++++ EXERCISE MATERIAL

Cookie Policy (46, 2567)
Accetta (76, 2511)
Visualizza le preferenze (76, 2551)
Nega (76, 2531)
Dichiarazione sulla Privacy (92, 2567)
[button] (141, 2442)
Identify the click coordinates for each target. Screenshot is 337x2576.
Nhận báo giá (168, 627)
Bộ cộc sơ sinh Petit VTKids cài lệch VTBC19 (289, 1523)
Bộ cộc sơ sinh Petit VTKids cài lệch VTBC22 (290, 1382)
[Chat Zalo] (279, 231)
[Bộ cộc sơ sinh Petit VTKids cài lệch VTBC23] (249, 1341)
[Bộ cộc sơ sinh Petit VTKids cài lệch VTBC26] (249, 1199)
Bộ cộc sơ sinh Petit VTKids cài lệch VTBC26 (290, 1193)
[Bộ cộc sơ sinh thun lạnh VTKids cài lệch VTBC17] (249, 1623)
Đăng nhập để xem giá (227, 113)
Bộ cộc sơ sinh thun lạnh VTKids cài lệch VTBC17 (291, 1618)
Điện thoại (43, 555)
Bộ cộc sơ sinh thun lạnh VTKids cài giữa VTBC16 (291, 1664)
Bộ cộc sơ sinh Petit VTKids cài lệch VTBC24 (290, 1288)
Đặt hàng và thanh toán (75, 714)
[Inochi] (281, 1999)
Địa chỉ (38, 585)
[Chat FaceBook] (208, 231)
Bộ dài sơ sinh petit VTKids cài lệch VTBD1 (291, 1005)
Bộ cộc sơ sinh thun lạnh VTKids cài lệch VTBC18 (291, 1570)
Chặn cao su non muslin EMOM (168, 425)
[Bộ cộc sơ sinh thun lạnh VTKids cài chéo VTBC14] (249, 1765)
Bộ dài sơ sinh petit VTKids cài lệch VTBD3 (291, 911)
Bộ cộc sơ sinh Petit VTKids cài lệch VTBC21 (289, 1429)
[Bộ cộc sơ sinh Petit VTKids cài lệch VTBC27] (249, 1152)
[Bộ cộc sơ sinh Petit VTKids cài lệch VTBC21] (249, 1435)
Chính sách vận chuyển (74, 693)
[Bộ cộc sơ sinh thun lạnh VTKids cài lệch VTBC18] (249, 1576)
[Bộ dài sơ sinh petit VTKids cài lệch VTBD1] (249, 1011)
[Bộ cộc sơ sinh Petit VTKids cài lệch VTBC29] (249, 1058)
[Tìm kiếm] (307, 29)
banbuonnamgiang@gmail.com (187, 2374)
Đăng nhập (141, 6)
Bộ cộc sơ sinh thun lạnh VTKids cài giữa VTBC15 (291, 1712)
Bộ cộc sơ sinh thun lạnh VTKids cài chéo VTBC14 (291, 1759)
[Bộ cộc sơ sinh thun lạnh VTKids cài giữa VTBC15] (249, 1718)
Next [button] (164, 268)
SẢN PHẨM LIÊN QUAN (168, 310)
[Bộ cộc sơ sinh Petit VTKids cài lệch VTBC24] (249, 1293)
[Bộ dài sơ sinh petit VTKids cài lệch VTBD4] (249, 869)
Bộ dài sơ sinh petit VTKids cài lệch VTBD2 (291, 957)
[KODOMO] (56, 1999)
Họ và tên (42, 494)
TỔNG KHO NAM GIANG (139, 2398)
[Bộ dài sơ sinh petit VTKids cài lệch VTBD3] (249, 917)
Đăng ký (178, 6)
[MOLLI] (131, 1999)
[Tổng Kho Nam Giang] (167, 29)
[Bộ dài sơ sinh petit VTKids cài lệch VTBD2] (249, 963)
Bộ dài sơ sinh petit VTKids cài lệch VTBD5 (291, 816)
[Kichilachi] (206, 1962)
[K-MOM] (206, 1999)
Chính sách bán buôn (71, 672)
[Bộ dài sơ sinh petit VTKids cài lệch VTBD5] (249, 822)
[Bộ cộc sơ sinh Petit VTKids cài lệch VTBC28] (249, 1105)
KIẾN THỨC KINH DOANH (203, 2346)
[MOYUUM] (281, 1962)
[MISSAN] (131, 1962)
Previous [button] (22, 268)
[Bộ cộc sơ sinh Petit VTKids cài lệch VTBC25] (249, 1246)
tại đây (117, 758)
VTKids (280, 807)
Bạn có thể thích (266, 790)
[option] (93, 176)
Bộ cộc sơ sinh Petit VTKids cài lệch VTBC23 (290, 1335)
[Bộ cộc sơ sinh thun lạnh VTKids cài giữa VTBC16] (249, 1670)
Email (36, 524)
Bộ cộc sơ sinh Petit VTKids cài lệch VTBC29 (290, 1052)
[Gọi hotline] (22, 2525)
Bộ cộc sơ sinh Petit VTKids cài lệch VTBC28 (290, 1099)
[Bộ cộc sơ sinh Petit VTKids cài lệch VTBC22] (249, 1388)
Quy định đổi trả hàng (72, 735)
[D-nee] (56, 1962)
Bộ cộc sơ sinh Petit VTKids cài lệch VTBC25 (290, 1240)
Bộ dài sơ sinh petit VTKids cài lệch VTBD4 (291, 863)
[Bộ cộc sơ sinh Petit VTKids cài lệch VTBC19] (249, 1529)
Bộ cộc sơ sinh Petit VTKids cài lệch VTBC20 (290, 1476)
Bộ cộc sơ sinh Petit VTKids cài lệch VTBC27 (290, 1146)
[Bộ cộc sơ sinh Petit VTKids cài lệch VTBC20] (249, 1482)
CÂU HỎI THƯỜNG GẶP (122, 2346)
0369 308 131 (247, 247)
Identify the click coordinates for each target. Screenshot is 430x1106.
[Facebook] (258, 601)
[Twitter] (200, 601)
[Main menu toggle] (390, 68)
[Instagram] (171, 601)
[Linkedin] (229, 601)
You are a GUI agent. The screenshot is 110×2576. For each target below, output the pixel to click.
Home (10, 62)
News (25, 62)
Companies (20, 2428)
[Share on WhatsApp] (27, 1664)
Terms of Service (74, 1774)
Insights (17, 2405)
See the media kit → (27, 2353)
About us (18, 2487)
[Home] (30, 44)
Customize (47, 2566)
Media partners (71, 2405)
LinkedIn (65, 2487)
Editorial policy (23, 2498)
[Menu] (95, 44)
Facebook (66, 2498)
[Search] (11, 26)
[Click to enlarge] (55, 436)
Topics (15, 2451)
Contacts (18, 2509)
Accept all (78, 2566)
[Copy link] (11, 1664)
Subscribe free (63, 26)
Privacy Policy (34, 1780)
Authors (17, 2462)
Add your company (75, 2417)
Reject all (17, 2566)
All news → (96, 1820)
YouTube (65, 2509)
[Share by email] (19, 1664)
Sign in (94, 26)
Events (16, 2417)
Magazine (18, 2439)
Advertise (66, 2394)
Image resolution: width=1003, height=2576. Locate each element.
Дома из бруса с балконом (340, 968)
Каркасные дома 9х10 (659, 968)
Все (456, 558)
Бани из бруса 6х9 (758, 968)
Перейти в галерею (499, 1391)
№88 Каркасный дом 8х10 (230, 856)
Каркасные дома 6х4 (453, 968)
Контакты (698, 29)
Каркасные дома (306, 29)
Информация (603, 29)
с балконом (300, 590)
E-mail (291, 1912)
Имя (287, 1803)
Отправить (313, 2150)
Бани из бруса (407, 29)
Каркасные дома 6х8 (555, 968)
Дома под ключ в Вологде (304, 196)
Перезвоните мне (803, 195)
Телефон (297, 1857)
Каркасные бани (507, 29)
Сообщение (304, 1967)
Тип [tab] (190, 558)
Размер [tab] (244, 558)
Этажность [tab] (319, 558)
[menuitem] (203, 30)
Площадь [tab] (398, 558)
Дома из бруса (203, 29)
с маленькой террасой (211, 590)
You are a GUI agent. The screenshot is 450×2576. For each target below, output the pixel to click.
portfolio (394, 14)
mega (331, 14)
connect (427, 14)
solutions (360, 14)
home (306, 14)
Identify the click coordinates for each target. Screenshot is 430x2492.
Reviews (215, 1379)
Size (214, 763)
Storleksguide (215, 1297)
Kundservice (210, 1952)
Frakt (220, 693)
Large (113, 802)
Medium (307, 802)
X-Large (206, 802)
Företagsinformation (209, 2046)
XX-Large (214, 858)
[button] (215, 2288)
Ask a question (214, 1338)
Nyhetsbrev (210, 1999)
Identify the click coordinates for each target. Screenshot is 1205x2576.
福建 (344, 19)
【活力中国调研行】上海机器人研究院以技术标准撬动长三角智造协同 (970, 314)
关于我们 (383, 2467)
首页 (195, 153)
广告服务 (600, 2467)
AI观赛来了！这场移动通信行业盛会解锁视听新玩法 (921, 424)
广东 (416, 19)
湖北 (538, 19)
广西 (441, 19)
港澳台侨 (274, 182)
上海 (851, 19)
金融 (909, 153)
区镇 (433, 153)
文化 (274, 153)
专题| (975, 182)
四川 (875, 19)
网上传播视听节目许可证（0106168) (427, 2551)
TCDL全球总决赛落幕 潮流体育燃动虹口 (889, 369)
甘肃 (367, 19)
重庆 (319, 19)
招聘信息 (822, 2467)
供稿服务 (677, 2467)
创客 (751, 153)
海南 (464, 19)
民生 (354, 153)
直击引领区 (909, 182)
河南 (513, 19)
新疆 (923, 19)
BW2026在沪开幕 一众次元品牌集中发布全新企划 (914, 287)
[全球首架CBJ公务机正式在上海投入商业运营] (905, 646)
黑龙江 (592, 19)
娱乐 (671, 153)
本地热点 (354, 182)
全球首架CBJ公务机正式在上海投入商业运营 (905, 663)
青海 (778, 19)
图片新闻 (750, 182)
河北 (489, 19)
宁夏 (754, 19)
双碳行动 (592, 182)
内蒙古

++++++++

◆ **ABOUT THIS EXERCISE**
Would you filter the entries above and keep each line that has the word "below"?

◆ **EXERCISE SOLUTION**
You are a GUI agent. The screenshot is 110×2576. For each target below, output the pixel to click.
You are a GUI agent. The screenshot is 450×2576. For each target below, output the pixel to click.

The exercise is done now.